Vietnam faces export challenges due to the new EU Carbon Border Adjustment Mechanism (CBAM) but some industry observers say the new regulations are driving a clean-up for the country’s industries
The EU’s Carbon Border Adjustment Mechanism or CBAM is an integral part of the EU’s larger ‘Fit for 55’ program and Vietnam faces a challenging decade.
This program aims to place a price on carbon released during the manufacture of carbon-intensive commodities entering the EU. It is also intended to stimulate cleaner industrial output in non-EU countries.
By placing a carbon price on specific imports into the EU from countries that do not have a carbon tax at an EU-approved level, the EU can also ensure the competitiveness of European manufacturers, which face far tougher emission regulations.
The EU hopes the CBAM will inspire other countries to implement national carbon pricing systems that link to the EU’s emissions trading scheme (ETS) in a bid to avoid CBAM payments.

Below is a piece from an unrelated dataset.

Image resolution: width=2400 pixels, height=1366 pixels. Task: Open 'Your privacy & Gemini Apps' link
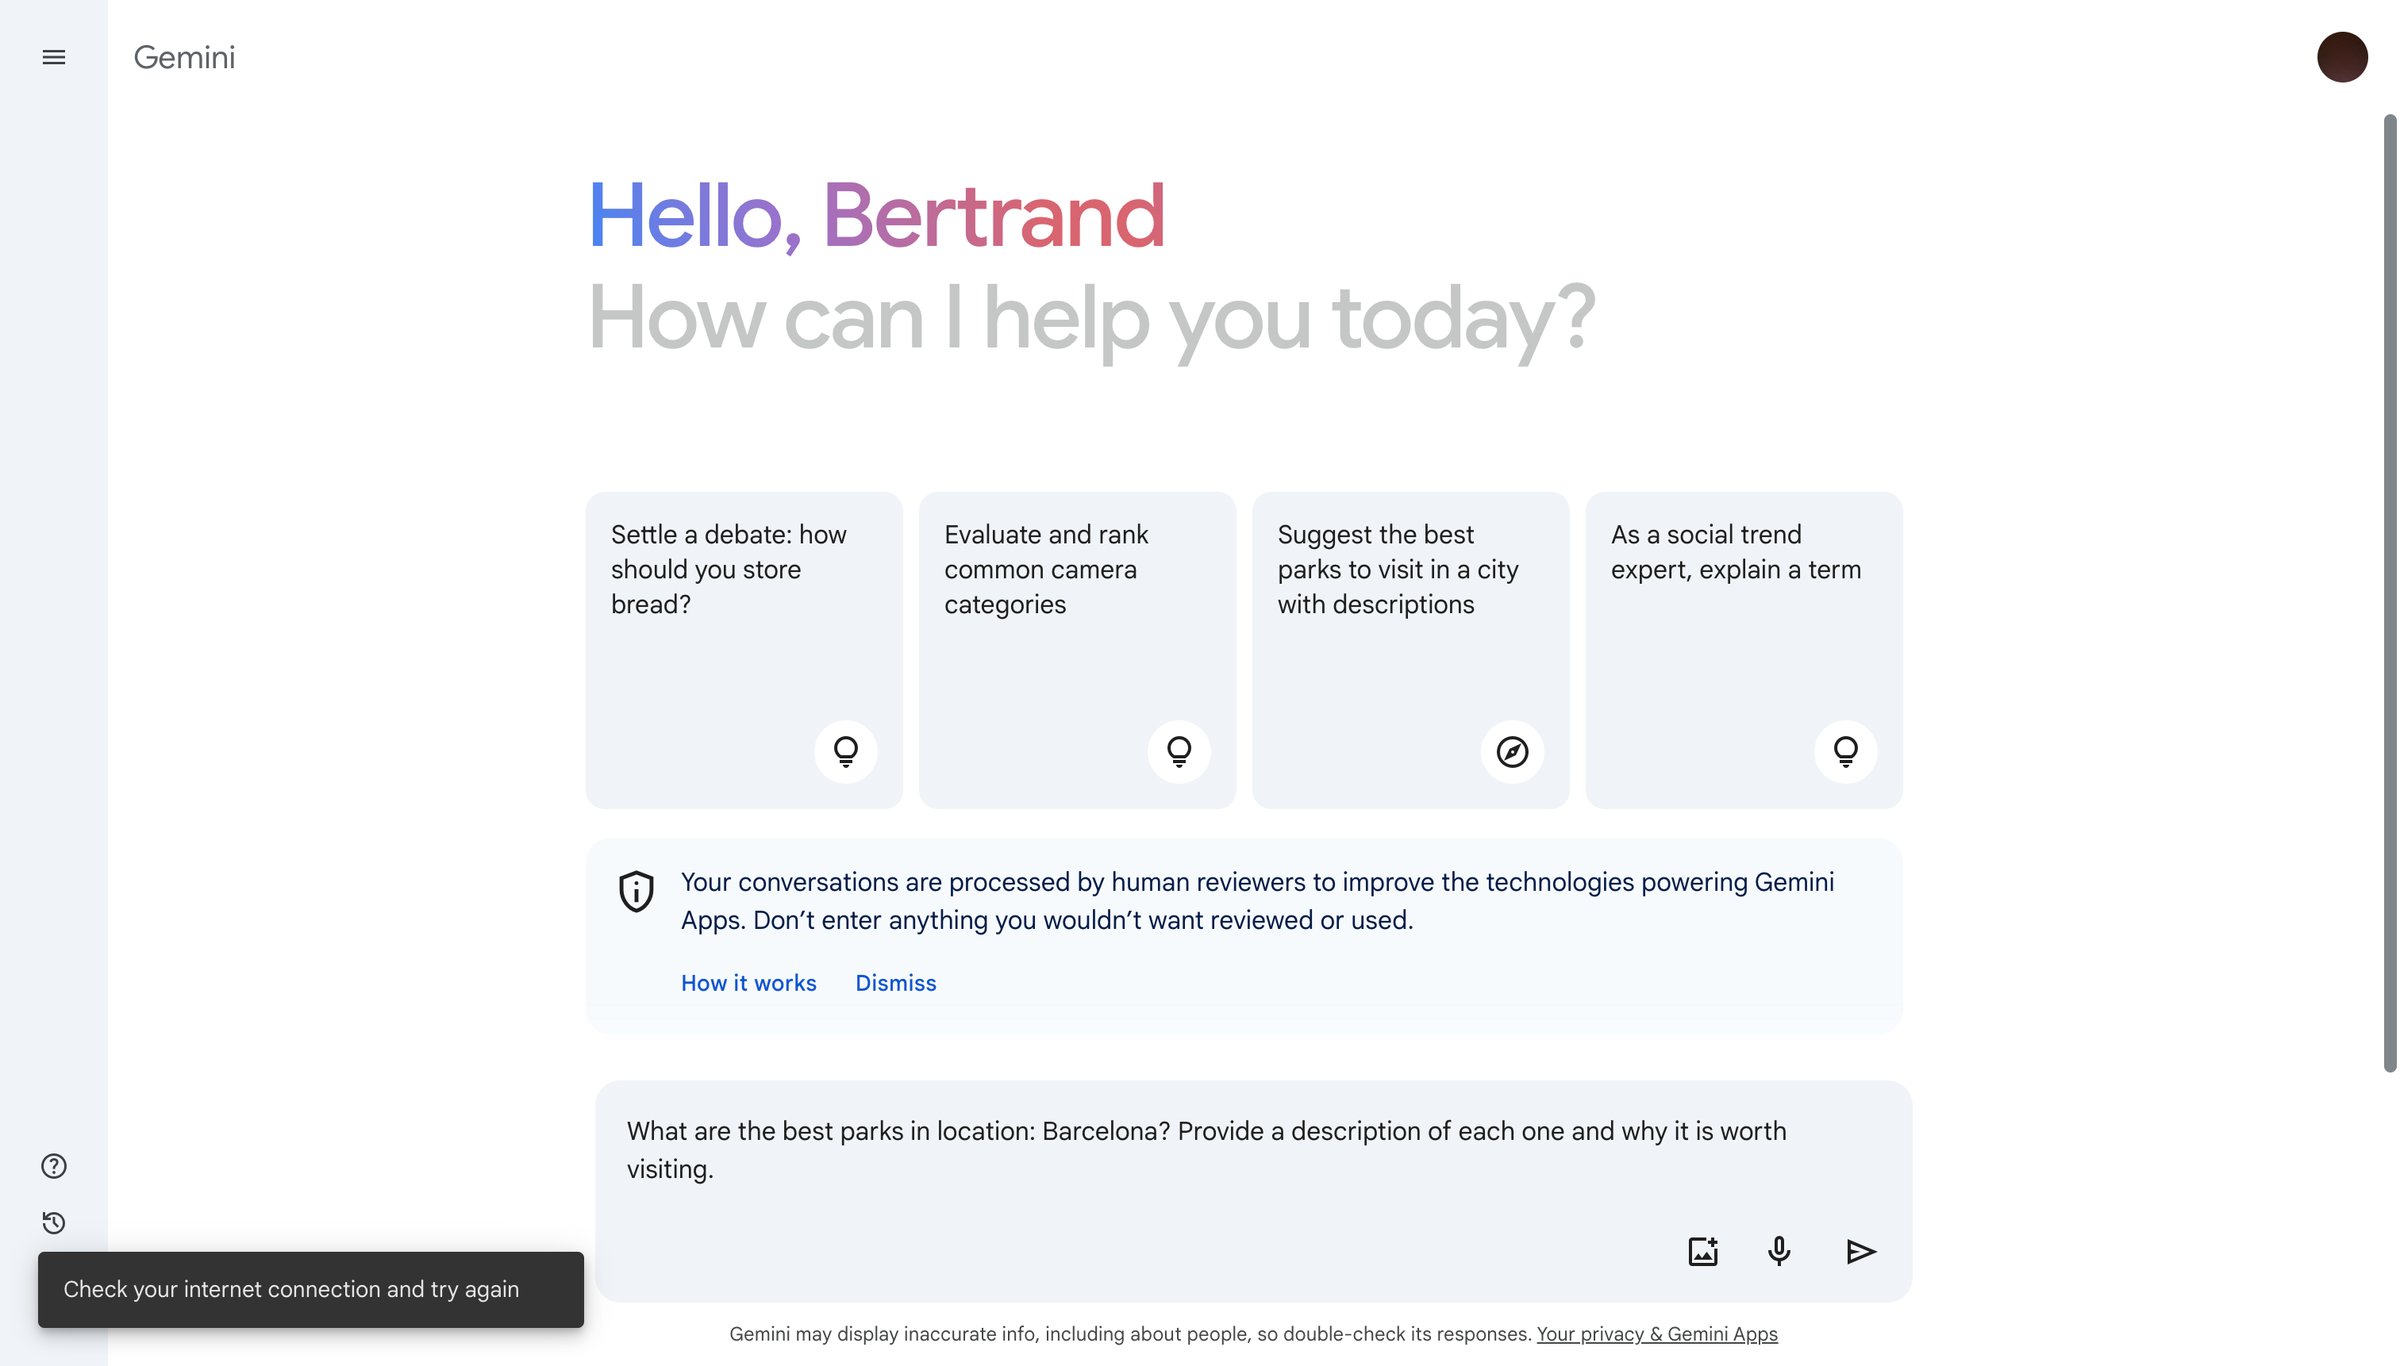[x=1657, y=1334]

Vietnam’s steel industry confronts hurdles accessing the EU market after the EU’s Carbon Border Adjustment Mechanism (CBAM) implementation. With the EU taxing imports based on emission intensity, steel producers in Vietnam are swiftly adapting to greener production methods to meet stringent regulations and maintain market access.
According to Vietnamnet: “As one of the fundamental industries in Vietnam, the steel industry serves as a primary input for various sectors such as construction, shipbuilding, automotive, mechanics, and others. According to information from the VSA, Vietnam exported approximately 8.397 million tonnes of steel last year, representing a 35.85% decrease compared to the same period the previous year.
“The export value reached $7.99 billion, down 32.2% on-year. However, to continue exporting to the EU, steel businesses must adhere to the carbon emission monitoring and reduction requirements.”
Ma Khai Hien, director of the Energy Conservation Research and Development Center (Enerteam), told Vietnamnet that this is not a small challenge for Vietnam’s steel manufacturing companies, especially when Vietnam’s average GHG emissions rate is currently about 23% higher than the global average.
The CBAM transition period will begin on October 1 this year and will initially apply only to selected products from the most carbon-intensive heavy industries. This includes iron, steel, cement, aluminum, fertilizer, electricity, and hydrogen and could be expanded to include a greater range of products and services in the future and permanent from January 2026.
It is expected that, by 2034, CBAM will be fully operational. The progressive implementation of the CBAM is timed to coincide with the phase-out of free allowance allocations under the EU’s ETS to aid in the decarbonization of EU industries.